4.9. Insurance Requirements.
a. Commercial Liability Insurance. On or before the effective date of this
Agreement, the NDC shall provide the Client with a certificate of insurance as proof of
commercial liability insurance in the amount of One Million Dollars ($1,000,000.00) that clearly
states who the provider is, the amount of coverage, the policy number, and when the policy and
provisions provided are in effect (any statement in the certificate to the effect of "this certificate
is issued as a matter of information only and confers no right upon the certificate holder" shall
be deleted). Said policy shall be in effect for the duration of this Agreement. The policy shall
name the Client, its elected officials, officers, agents, and employees as additional insured's,
and shall contain a clause that the insurer will not cancel or change the insurance without first
giving the Client thirty (30) calendar days prior written notice (any language in the clause to the
effect of "but failure to mail such notice shall impose no obligation or liability of any kind upon
the company" shall be crossed out and initialed by the insurance agent). The insurance shall be
with an insurance company or companies rated A -VII or higher in Best's Guide and admitted in
the State of Washington. NDC shall also provide the Client with a true and correct copy of the
said insurance policy on or before the effective date of this Agreement.
b. Directors and Officers Liability Insurance. NDC shall obtain Directors and
Officers Liability insurance policy with a minimum limit of Three Million Dollars ($3,000,000.00)
and a maximum retention of Fifteen Thousand Dollars ($15,000.00). On or before the effective
date of this Agreement, NDC shall provide the Client with a true and correct copy of said
insurance policy. The definition of insured under said policy shall include NDC, its individual
directors, officers, trustees, employees, and volunteers. Said policy shall have a retroactive
date on or before the effective date of this Agreement. Coverage under said policy shall remain
in full force and effect for a three (3) year period after the expiration/termination date of this
TECHNICAL ASSISTANCE AGREEMENT - Page 3
Agreement with the same retroactive date either through renewal policies or "tail" coverage on
the current policy.
c. Fidelity Bond. NDC shall obtain Employee Dishonesty coverage or a fidelity
bond will be obtained in the amount of Fifty Thousand Dollars ($50,000.00). The policy will
cover claims resulting from employee theft of money associated with the performance of this
contract. The policy will be written on a blanket basis covering all employees, or upon prior
approval by the Client, only those employees having access to funds. A copy of the policy will
be furnished to the City.
4.10. Release of News Information. No news release, including photographs, public
announcements or confirmation of same, or any part of the subject matter of this Agreement or
any phase of any program hereunder shall be made without prior written approval of both
parties.
4.11. Compliance with Laws. NDC agrees to perform all services under and pursuant to this
Agreement in full compliance with any and all applicable laws, rules, and regulations adopted or
promulgated by any governmental agency or regulatory body, whether federal, state, local, or
otherwise.
4.12. Assignment. Neither this Agreement nor any rights, duties or obligations described
herein may be assigned by either party without the prior expressed written consent of the other
party. In the event that such prior written consent to an assignment is granted, then the
assignee shall assume all duties, obligations, and liabilities of the party as stated herein.
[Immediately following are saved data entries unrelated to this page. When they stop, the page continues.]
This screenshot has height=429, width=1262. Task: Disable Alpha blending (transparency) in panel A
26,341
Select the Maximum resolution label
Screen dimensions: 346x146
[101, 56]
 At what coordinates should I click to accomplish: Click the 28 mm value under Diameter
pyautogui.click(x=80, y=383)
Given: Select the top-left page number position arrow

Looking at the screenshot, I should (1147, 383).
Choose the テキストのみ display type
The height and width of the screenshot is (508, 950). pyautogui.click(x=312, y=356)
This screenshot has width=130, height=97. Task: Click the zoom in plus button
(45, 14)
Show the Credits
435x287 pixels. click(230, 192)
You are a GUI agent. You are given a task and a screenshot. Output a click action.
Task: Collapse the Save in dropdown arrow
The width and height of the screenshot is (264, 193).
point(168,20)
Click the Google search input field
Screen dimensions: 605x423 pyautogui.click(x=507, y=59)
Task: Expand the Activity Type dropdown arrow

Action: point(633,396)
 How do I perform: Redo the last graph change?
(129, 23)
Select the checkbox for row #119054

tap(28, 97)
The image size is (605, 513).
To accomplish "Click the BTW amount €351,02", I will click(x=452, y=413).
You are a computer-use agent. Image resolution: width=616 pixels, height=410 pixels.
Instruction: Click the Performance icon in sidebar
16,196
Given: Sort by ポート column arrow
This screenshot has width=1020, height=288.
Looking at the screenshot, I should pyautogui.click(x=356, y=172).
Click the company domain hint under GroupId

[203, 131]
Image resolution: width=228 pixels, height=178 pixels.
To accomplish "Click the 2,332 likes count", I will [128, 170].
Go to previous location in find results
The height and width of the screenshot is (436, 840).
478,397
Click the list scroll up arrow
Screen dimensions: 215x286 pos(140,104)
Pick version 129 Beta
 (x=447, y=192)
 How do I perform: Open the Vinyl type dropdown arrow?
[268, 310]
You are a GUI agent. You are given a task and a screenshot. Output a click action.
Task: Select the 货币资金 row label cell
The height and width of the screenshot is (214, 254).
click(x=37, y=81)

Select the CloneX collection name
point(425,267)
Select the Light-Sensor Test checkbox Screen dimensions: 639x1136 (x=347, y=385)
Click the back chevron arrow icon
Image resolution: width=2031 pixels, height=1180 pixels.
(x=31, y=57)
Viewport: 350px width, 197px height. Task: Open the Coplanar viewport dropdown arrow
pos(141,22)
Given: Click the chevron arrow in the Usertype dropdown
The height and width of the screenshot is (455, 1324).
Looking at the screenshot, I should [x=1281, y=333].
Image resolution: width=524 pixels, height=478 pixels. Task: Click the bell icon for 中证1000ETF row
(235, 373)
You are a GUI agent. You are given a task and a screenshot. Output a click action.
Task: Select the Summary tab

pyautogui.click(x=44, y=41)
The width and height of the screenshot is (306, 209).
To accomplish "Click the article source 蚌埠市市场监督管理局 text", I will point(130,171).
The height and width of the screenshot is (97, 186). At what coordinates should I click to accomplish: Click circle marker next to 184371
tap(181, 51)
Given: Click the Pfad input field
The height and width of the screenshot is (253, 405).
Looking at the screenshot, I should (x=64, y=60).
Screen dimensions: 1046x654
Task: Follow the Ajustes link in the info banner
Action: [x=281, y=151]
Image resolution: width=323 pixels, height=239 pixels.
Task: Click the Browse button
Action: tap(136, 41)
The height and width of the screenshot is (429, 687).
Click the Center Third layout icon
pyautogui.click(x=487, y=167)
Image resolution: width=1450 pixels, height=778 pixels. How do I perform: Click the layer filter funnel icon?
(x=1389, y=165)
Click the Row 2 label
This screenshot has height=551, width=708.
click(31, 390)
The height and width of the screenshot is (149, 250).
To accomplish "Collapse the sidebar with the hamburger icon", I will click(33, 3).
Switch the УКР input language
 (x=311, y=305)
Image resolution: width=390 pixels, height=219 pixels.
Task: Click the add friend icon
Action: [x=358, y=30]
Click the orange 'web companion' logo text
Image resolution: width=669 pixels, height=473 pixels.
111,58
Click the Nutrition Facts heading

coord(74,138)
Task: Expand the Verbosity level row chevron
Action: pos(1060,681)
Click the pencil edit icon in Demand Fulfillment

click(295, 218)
4.13. Non -Waiver. The waiver of either NDC or the Client of the breach of any provision of
this Agreement by the other party shall not operate and/or be construed as a waiver of any
subsequent breach by either party or prevent either party thereafter enforcing such provision.
4.14. Severability. A determination that any part of this Agreement is invalid shall not
invalidate or impair the force of the remainder of this Agreement.
4.15. Notices. Unless stated otherwise herein, all notices and demands shall be in writing
and sent or hand delivered to the parties to their addresses as follows:
TO CITY:
TO NDC:
R. A. Zais, Jr. City Manager
129 North 2nd St.
Yakima, WA 98901
or to such other addresses as the parties may hereafter designate in writing. Notices and/or
demands shall be sent by registered or certified mail, postage prepaid or hand delivered. Such
notices shall be deemed effective when mailed or hand delivered at the addresses specified
above.
4.16. Survival. Any provision of this Agreement which imposes an obligation after termination
or expiration of this Agreement shall survive the term or expiration of this Agreement and shall
be binding on the parties to this Agreement.
TECHNICAL ASSISTANCE AGREEMENT - Page 4
4.17. Governing Law. This Agreement shall be construed, interpreted and the rights of the
parties determined, in accordance with the laws of the State of Washington.
4.18. Venue. The venue for any action to enforce or interpret this Agreement shall lie in the
Superior Court of Washington for Yakima County, Washington.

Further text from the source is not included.